Sem os mais de R$ 12 bilhões que o Tesouro pretende arrecadar com tais medidas, o governo, muito provavelmente, será obrigado a rever, mais uma vez, a meta de deficit prevista para 2018. Inicialmente, o rombo poderia ser de, no máximo, R$ 139 bilhões. O Ministério do Planejamento, inclusive, chegou a enviar ao Congresso uma proposta de Orçamento com esse número. Mas, depois, acabou ajustando o dado e passou a trabalhar com deficit de R$ 159 bilhões. Sem as restrições impostas aos servidores — além do adiamento dos reajustes, o funcionalismo terá que pagar 14% de contribuição previdenciária, e não 11% —, ou o governo ampliará a previsão de buraco nas contas ou terá de cortar pelo menos R$ 50 bilhões em gastos.

Os alertas em relação à grave situação fiscal são cada vez maiores. Não por acaso, a equipe econômica está desesperada para que o Palácio do Planalto mantenha o máximo possível das propostas da reforma da Previdência. Um projeto que resulte em economia inferior a 50% da economia prevista pelo Ministério da Fazenda de nada adiantará. Pior, poderá levar o governo a descumprir o que os especialistas definem como regra de ouro, ou seja, o pagamento de despesas correntes, como salários, com a emissão de dívida. Seria um crime fiscal pior do que as pedaladas que derrubaram Dilma Rousseff.

Abaixo da meta

Na opinião de Rafael Leão, economista-chefe da consultoria Parallaxis, mesmo com a gravidade da situação fiscal, não há por que se preocupar com a inflação. Ele ressalta que os dados divulgados na sexta-feira, 10, pelo Instituto Brasileiro de Geografia e Estatística (IBGE) apontam que o custo de vida está sob total controle. A previsão dele é de que o Índice de Preços ao Consumidor Amplo (IPCA), que subiu 0,42% em outubro, encerre o ano em 3,2%, praticamente no piso da meta definida pelo Conselho Monetário Nacional (CMN). Para 2018, prevê taxa de 4,1%.

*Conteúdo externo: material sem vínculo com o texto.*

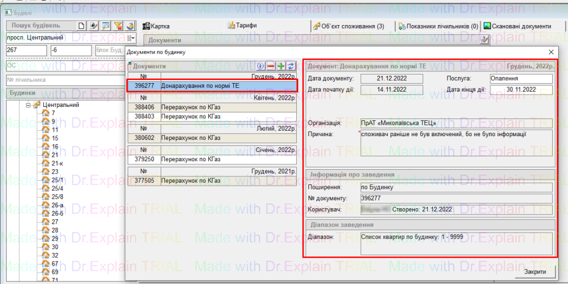Click the blue info icon in Документи
Image resolution: width=568 pixels, height=284 pixels.
(261, 66)
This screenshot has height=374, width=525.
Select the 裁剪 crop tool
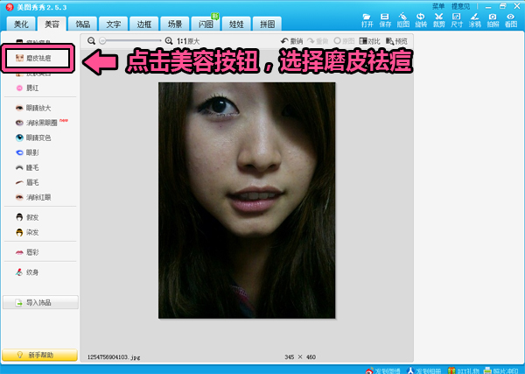point(439,20)
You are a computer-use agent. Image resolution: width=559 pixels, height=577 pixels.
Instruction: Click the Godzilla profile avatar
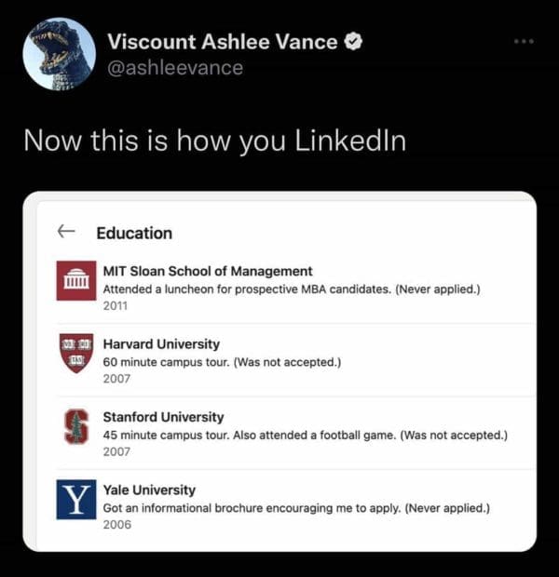coord(59,54)
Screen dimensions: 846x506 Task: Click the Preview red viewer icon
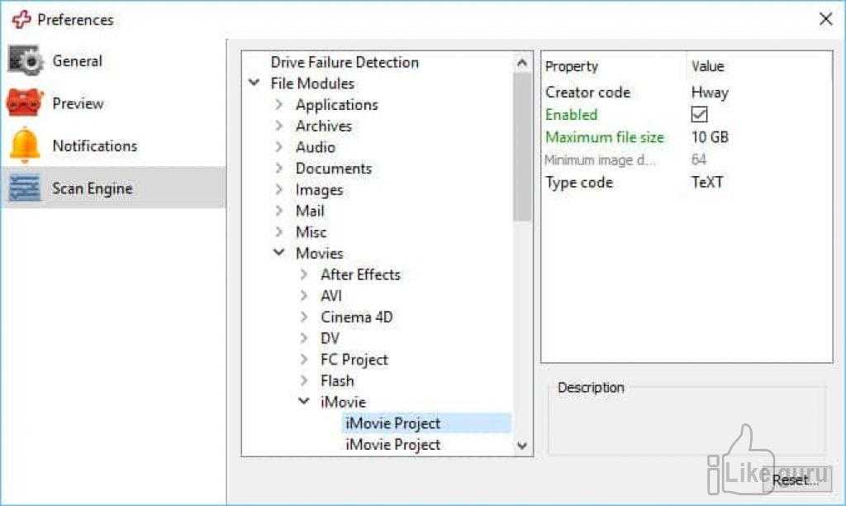tap(25, 103)
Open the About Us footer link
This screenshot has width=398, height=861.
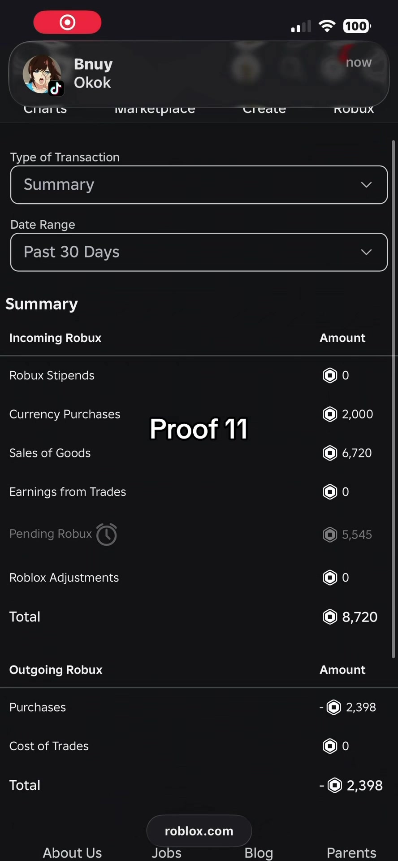click(x=72, y=852)

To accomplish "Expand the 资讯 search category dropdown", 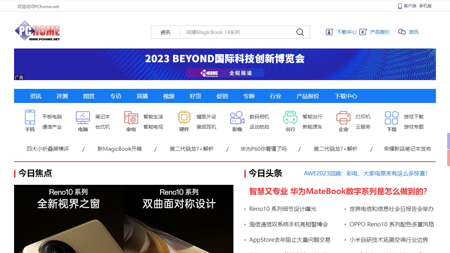I will 166,32.
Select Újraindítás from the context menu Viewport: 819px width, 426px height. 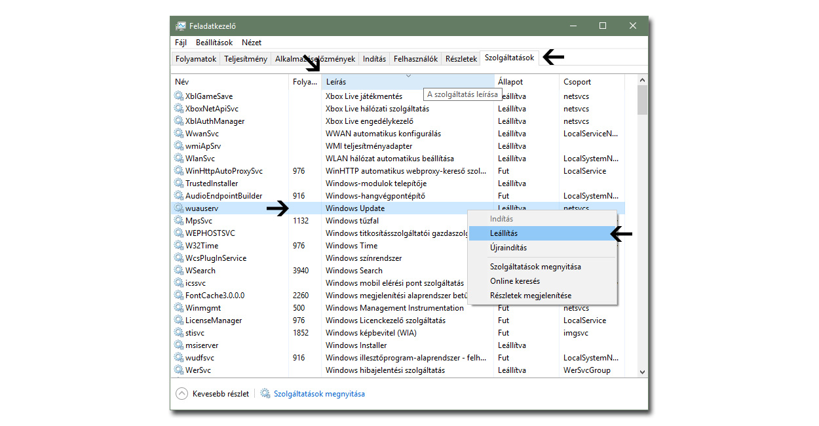click(x=508, y=248)
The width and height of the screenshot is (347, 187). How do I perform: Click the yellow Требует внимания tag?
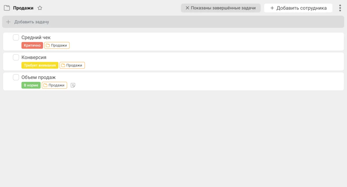click(40, 65)
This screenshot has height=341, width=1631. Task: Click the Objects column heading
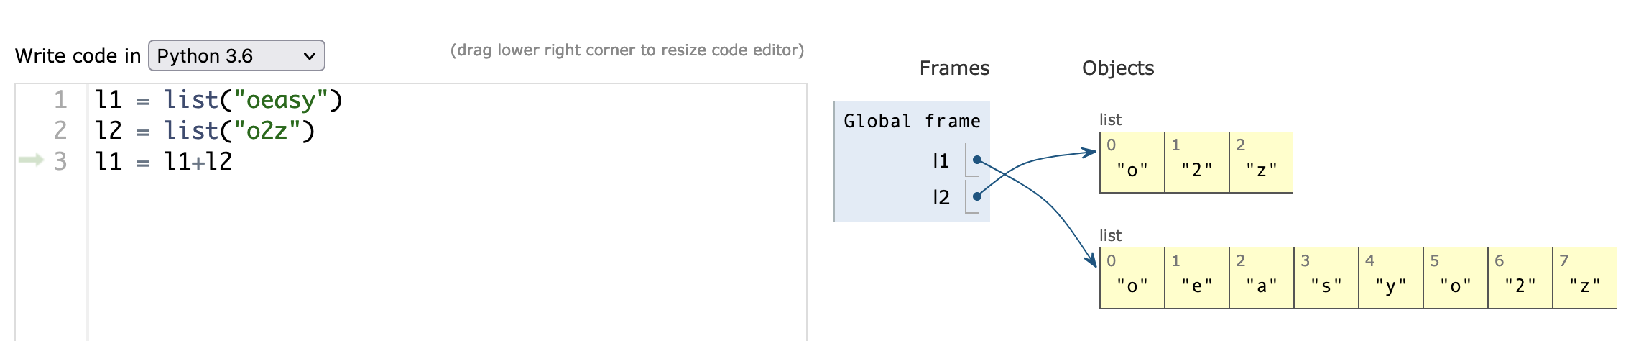tap(1118, 68)
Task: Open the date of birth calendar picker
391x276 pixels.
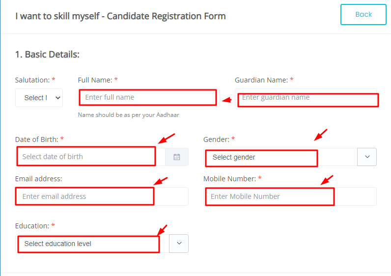Action: coord(177,157)
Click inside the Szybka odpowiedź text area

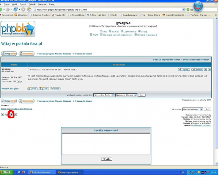click(106, 144)
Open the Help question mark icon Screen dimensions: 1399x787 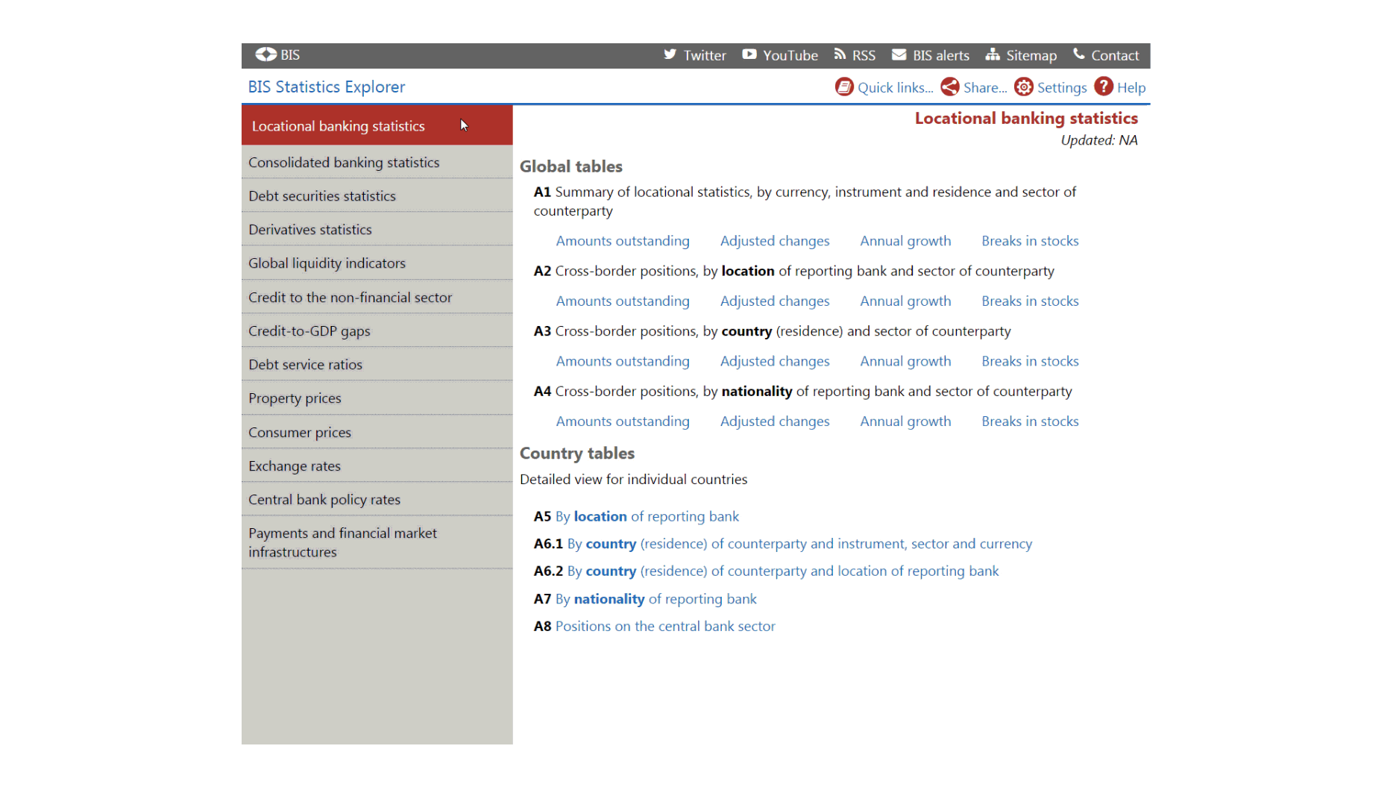click(x=1103, y=87)
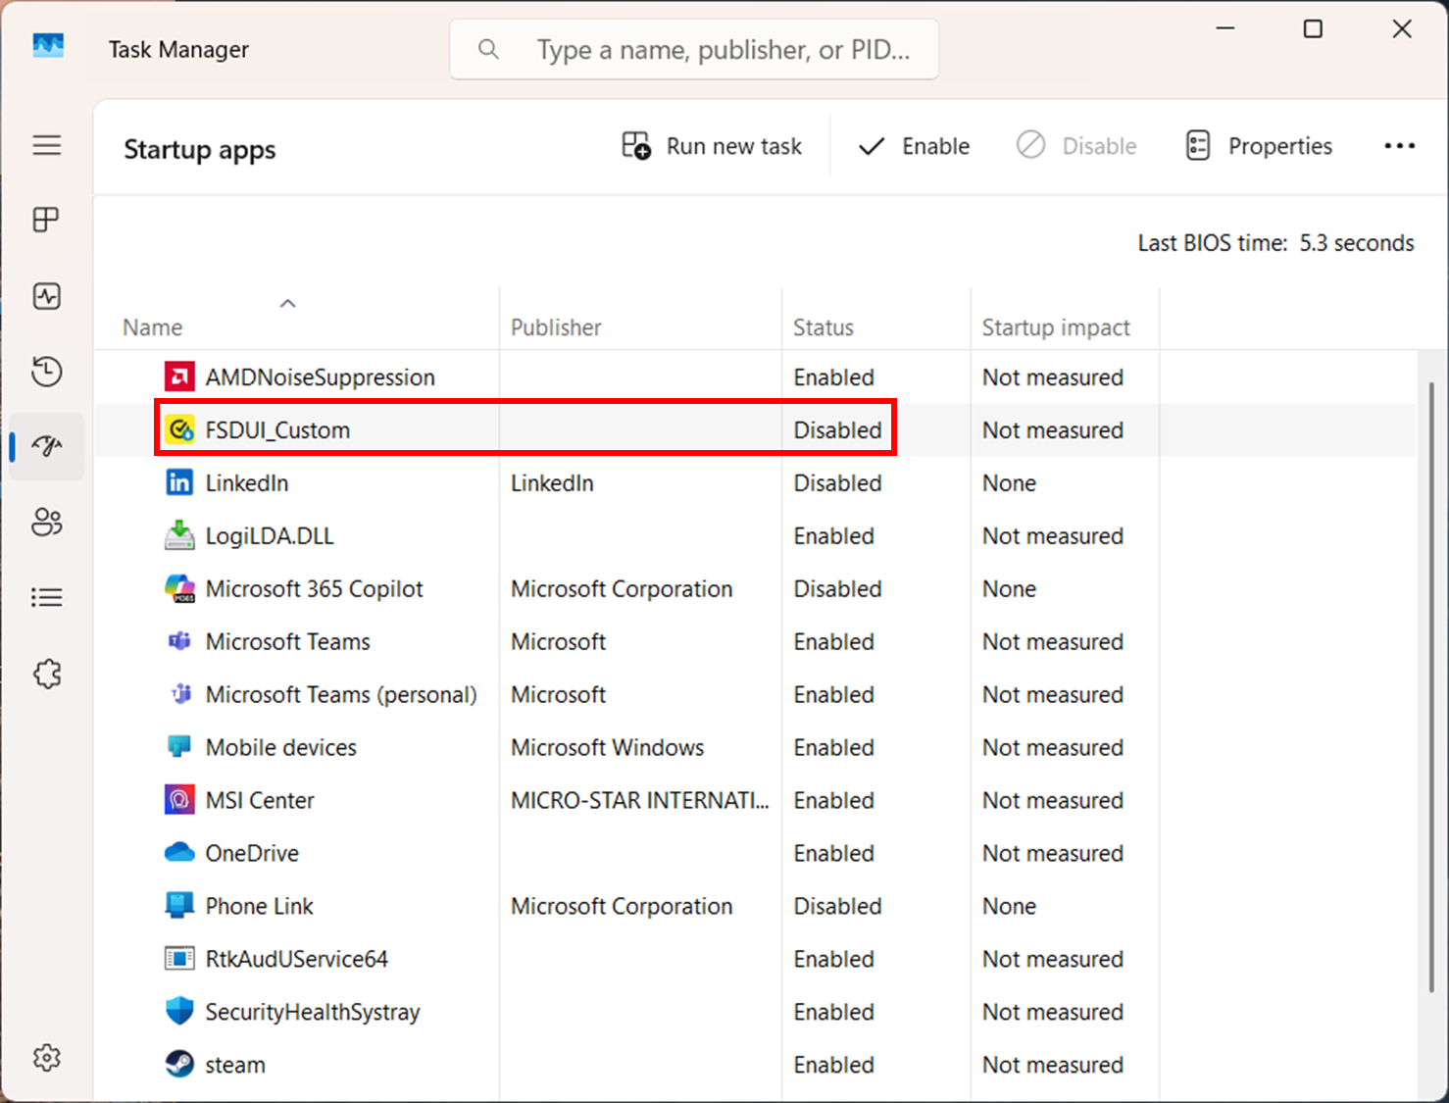The height and width of the screenshot is (1103, 1449).
Task: Open Task Manager settings gear
Action: point(46,1058)
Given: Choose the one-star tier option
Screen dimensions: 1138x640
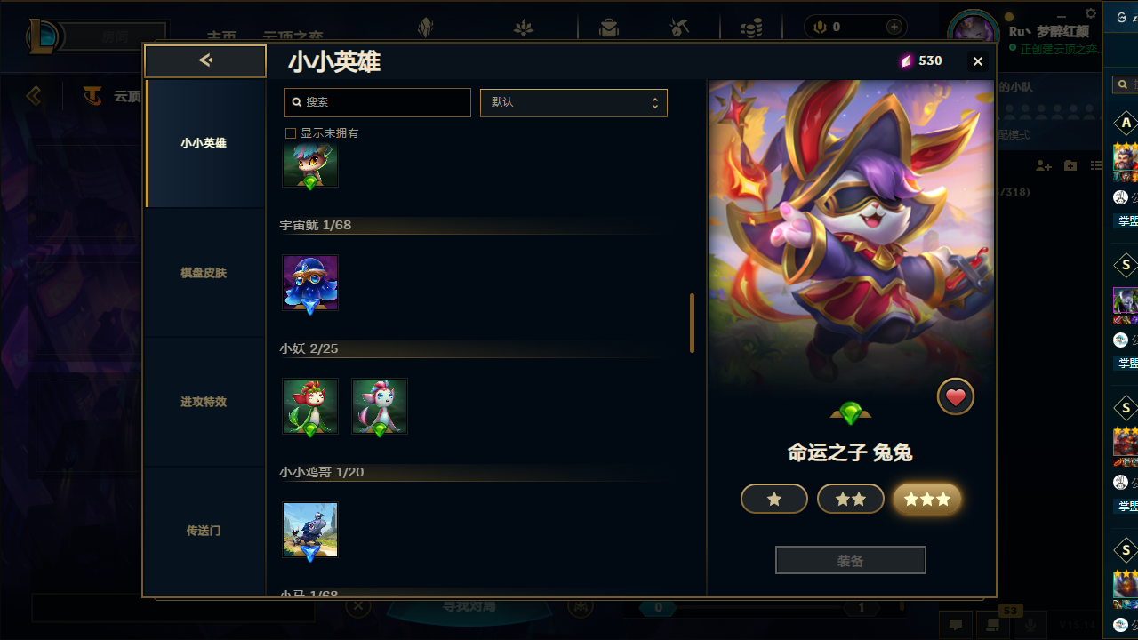Looking at the screenshot, I should click(774, 499).
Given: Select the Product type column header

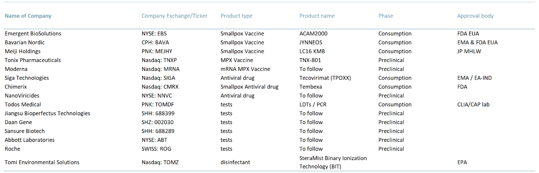Looking at the screenshot, I should point(236,16).
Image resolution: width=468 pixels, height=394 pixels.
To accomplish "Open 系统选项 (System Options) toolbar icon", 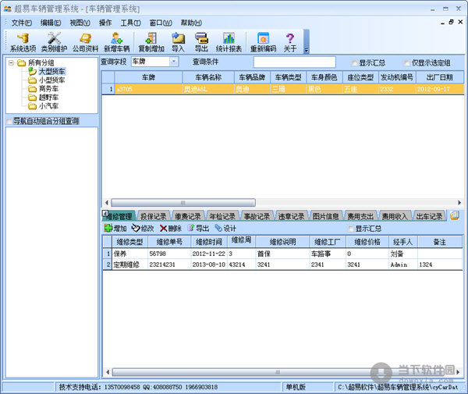I will click(x=23, y=42).
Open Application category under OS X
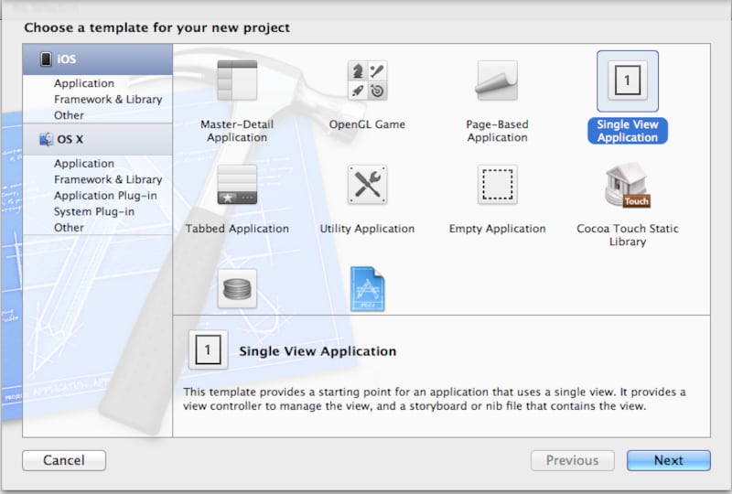Screen dimensions: 732x494 (x=84, y=163)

“O nível de atividade está muito fraco. A recuperação da economia será bastante lenta. Tanto que, somente em meados de 2019, voltaremos a atingir o nível do Produto Interno Bruto (PIB) de antes da crise que levou à recessão”, explica Leão. “O mercado de trabalho também está fraco, longe de provocar pressão de demanda. A destruição da renda das famílias foi intensa”, acrescenta. Por isso, ele acredita que o Banco Central levará a taxa básica de juros (Selic), hoje em 7,50% ao ano, para abaixo de 7% até janeiro próximo. “Minha projeção é de que a Selic chegue a 6,75%.”

Dentro do governo, a torcida também é para que o BC corte os juros o máximo possível. Por diversas vezes, o presidente Michel Temer afirmou que os juros podem cair abaixo de 7%. Contudo, entre o discurso presidencial e a realidade, há uma enorme distância. O BC não quer pôr em risco todas as conquistas obtidas até agora. Os juros vêm cedendo desde outubro de 2016, quando estavam em 14,25%. Foi a reconstrução da credibilidade da política monetária que permitiu que a Selic baixasse tanto. Como diz o presidente do BC, Ilan Goldfajn, é preciso ter liberdade para as decisões sobre juros. Mas sempre com muita cautela. Ainda há muito a fazer na área fiscal, sendo a mais urgente das tarefas a reforma da Previdência.